• Task details:
Only one stretch of the data below is wanted: the lines starting at the one with "1024x727 pixels." and ending at the one with "This screenshot has width=790, height=477.", both included, given again exactly.

####

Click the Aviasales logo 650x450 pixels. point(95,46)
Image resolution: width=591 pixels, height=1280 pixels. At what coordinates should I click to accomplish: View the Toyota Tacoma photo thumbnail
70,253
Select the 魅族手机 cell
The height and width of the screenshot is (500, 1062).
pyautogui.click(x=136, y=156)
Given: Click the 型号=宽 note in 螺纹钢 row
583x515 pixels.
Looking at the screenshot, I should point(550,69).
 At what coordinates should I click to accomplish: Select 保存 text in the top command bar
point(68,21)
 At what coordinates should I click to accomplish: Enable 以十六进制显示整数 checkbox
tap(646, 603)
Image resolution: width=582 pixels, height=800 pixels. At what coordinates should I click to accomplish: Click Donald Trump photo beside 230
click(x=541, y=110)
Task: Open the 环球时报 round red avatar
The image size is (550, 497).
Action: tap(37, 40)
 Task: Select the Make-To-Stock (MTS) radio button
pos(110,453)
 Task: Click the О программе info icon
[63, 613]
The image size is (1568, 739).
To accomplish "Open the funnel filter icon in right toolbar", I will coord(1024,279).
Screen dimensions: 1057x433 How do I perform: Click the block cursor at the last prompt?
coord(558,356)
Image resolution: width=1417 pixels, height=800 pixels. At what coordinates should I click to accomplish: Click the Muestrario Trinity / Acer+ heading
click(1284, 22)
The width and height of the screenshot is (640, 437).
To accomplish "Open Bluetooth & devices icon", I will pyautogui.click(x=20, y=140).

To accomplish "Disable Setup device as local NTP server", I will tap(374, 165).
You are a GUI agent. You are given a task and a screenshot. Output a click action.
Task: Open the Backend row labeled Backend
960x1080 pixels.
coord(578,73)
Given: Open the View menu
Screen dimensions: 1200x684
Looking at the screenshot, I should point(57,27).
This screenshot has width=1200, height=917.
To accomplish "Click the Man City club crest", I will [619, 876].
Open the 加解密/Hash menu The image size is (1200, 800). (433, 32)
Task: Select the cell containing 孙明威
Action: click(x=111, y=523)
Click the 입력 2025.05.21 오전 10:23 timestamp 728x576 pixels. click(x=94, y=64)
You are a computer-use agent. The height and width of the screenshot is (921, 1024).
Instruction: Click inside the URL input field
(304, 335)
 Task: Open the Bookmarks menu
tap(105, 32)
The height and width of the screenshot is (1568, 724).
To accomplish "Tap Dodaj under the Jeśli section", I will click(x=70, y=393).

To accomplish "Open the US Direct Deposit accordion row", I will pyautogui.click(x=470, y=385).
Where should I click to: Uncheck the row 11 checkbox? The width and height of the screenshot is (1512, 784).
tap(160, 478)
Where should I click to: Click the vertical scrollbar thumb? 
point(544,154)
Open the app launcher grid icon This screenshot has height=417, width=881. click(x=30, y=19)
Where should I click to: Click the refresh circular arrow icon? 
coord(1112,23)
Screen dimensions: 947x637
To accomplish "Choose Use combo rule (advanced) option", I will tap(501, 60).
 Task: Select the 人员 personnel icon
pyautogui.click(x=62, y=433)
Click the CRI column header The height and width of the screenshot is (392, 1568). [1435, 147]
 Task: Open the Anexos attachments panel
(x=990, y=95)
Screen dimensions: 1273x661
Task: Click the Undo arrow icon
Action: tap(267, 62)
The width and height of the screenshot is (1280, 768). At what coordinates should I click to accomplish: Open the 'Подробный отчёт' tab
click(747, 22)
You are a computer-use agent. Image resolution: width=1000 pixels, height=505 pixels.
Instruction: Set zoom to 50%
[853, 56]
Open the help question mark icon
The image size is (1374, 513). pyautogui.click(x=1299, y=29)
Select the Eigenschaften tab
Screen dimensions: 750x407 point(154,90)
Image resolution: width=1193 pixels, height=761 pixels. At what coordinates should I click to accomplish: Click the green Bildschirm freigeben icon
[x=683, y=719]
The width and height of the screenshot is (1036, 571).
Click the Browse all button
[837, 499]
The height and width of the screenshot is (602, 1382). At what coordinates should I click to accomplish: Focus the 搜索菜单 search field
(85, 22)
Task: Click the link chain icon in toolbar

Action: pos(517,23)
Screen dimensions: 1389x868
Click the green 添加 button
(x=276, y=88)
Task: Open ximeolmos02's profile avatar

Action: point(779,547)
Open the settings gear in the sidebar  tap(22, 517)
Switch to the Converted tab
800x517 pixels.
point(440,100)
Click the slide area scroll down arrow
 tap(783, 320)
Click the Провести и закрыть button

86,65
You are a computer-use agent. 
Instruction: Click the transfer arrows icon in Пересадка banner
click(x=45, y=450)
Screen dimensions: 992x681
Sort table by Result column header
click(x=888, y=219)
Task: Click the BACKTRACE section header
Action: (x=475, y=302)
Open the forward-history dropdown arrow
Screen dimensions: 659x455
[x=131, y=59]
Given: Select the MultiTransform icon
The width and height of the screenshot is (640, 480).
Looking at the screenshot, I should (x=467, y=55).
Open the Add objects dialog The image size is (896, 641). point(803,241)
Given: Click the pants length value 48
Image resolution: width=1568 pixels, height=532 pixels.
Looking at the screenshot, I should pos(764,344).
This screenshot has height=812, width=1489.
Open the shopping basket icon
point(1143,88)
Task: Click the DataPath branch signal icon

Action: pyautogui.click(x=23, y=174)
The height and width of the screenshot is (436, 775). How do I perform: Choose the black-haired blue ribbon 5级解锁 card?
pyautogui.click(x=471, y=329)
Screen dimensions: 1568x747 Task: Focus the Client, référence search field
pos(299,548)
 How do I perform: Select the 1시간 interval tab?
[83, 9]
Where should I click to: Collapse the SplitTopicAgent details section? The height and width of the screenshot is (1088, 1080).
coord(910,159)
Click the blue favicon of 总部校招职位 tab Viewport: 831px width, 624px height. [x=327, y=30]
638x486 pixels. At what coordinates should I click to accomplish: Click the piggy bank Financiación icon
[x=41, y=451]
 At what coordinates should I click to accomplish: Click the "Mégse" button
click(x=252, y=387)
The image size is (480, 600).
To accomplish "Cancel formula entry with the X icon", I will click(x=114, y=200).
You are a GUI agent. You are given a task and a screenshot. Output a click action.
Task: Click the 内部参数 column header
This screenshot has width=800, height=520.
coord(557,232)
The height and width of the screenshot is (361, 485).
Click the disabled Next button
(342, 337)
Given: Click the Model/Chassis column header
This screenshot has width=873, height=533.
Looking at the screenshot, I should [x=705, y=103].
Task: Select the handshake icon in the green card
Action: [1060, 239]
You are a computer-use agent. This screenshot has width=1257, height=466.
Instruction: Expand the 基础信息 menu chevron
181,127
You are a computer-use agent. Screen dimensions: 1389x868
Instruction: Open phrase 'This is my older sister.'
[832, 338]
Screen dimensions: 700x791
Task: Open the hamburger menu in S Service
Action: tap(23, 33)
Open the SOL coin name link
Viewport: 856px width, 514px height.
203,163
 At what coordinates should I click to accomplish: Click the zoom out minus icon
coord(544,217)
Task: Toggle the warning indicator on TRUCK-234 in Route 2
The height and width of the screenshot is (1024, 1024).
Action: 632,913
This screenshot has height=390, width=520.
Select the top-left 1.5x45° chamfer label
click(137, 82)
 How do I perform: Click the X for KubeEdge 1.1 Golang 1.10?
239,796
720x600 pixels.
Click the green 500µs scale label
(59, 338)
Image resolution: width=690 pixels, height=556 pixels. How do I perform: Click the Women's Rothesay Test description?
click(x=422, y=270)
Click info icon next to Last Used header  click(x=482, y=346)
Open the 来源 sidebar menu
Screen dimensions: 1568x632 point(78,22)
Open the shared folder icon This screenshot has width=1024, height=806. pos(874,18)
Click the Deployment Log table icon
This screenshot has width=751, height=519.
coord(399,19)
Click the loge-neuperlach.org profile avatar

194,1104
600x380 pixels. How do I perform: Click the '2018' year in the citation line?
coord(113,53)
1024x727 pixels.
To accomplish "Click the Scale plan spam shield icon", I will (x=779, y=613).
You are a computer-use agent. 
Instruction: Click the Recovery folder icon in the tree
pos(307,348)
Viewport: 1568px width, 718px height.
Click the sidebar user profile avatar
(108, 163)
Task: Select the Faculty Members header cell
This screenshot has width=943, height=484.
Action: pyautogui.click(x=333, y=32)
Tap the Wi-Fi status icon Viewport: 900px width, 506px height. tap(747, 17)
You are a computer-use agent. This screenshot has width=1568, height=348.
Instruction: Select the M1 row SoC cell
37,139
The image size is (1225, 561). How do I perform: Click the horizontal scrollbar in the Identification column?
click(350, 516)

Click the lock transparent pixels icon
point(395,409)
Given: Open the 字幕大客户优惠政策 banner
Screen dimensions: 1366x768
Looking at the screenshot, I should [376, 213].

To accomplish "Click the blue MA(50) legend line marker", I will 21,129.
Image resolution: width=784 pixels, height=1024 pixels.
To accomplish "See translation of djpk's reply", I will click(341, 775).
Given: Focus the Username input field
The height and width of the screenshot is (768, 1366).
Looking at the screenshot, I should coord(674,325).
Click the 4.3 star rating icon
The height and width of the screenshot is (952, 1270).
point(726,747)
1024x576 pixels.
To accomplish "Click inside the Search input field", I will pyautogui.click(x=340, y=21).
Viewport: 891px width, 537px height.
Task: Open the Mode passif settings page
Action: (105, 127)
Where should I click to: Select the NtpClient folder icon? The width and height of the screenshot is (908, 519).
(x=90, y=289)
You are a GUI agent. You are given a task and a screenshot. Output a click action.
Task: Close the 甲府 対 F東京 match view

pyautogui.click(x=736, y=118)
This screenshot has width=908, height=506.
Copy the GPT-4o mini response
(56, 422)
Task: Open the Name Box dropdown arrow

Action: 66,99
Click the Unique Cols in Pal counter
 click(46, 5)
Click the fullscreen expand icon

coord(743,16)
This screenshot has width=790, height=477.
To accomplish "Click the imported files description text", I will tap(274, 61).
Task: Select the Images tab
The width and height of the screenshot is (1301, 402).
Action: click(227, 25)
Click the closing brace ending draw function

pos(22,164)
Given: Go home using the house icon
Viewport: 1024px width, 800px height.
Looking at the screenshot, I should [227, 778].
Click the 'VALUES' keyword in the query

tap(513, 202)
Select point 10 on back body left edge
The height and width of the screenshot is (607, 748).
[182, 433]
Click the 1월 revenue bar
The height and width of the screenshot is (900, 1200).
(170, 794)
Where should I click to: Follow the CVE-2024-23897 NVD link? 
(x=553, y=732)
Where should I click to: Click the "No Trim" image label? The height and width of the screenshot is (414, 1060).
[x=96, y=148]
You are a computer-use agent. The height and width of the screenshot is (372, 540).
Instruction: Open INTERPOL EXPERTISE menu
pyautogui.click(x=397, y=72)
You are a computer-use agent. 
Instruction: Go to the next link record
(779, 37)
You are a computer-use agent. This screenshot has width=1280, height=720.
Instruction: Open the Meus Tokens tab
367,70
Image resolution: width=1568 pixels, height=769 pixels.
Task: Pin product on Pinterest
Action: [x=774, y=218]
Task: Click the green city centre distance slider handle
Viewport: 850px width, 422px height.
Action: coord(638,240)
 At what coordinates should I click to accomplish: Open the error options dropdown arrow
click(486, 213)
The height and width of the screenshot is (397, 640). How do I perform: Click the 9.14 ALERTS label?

####

• Your response:
1024x727 pixels.
To accomplish "Click the Scale plan spam shield icon", I will (x=779, y=613).
You are a computer-use agent. 
Instruction: Click the Recovery folder icon in the tree
pos(307,348)
Viewport: 1568px width, 718px height.
Click the sidebar user profile avatar
(108, 163)
Task: Select the Faculty Members header cell
This screenshot has width=943, height=484.
Action: pyautogui.click(x=333, y=32)
Tap the Wi-Fi status icon Viewport: 900px width, 506px height. tap(747, 17)
You are a computer-use agent. This screenshot has width=1568, height=348.
Instruction: Select the M1 row SoC cell
37,139
The image size is (1225, 561). How do I perform: Click the horizontal scrollbar in the Identification column?
click(350, 516)

Click the lock transparent pixels icon
point(395,409)
Given: Open the 字幕大客户优惠政策 banner
Screen dimensions: 1366x768
Looking at the screenshot, I should [376, 213].

To accomplish "Click the blue MA(50) legend line marker", I will 21,129.
Image resolution: width=784 pixels, height=1024 pixels.
To accomplish "See translation of djpk's reply", I will click(341, 775).
Given: Focus the Username input field
The height and width of the screenshot is (768, 1366).
Looking at the screenshot, I should coord(674,325).
Click the 4.3 star rating icon
The height and width of the screenshot is (952, 1270).
point(726,747)
1024x576 pixels.
To accomplish "Click inside the Search input field", I will pyautogui.click(x=340, y=21).
Viewport: 891px width, 537px height.
Task: Open the Mode passif settings page
Action: (105, 127)
Where should I click to: Select the NtpClient folder icon? The width and height of the screenshot is (908, 519).
(x=90, y=289)
You are a GUI agent. You are given a task and a screenshot. Output a click action.
Task: Close the 甲府 対 F東京 match view

pyautogui.click(x=736, y=118)
This screenshot has width=908, height=506.
Copy the GPT-4o mini response
(56, 422)
Task: Open the Name Box dropdown arrow

Action: 66,99
Click the Unique Cols in Pal counter
 click(46, 5)
Click the fullscreen expand icon

coord(743,16)
This screenshot has width=790, height=477.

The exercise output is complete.